Doris @, Sonntag, 07.06.2009, 22:28 (vor 4920 Tagen) @ Kuddel

Ich habe meine Zweifel, daß Olle Johannson die von ihm zitierten Studien überhaupt inhaltlich komplett versteht.

Ja, so ist's wohl zu erklären, dass sich nichts tut, obwohl Lieschen und Hänschen Müller dem Laienpublikum immer erklären, dass die Schädlichkeit schon sooo lange bewiesen sei.

Grund für diesen Zweifel ist folgende Aussage von Seite 100. Meiner Meinung nach eine absolut ungeeignete Studie, um die "Gefährlichkeit" gepulster Strahlung von Handy's zu begründen:

Finally, a new paper, just published a few days ago, shows acute effects of pulsed microwaves. Nerve cell damage was seen after 30 minutes (!) of 6 W/kg microwave exposure consisting of 1.25 GHz radiation delivered as 5.9 microsecond pulses with a repetition frequency of 10 Hz.....Naturally, the results could thus have an enormous impact on the health of children, since they could be much more vulnerable to early nerve cell damage...

Es ist diese Studie von Seaman und Phelix, auf die er sich damals 2004 in Prag bezog und da ist auch nix von Mobilfunk zu lesen.

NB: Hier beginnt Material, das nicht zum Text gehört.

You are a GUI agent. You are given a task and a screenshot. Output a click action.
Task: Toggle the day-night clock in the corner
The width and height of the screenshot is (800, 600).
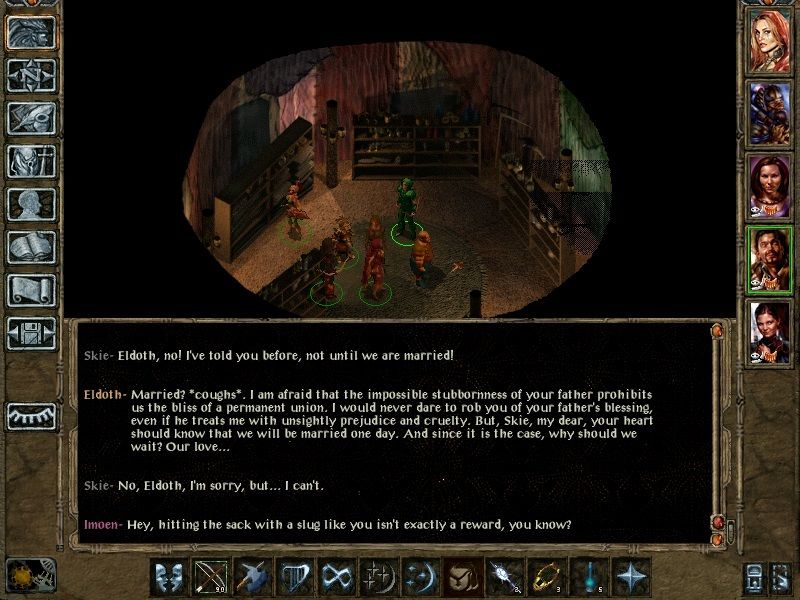click(x=22, y=575)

Daher ist es für mich völlig unverständlich, daß Olle Johansson glaubt, gerade die Ergebnisse dieser Studie würden "einen enormen Einfluß auf die Gesundheit von Kindern" begründen...Die Studie ist dazu völlig ungeeignet.

Mittlerweile hat er es wohl selber gemerkt, denn in seiner aktuellen Review-Arbeit erwähnt er diese Seaman/Phelix Arbeit nicht mehr, genauso wenig in seinem Beitrag im BioInitiative Report.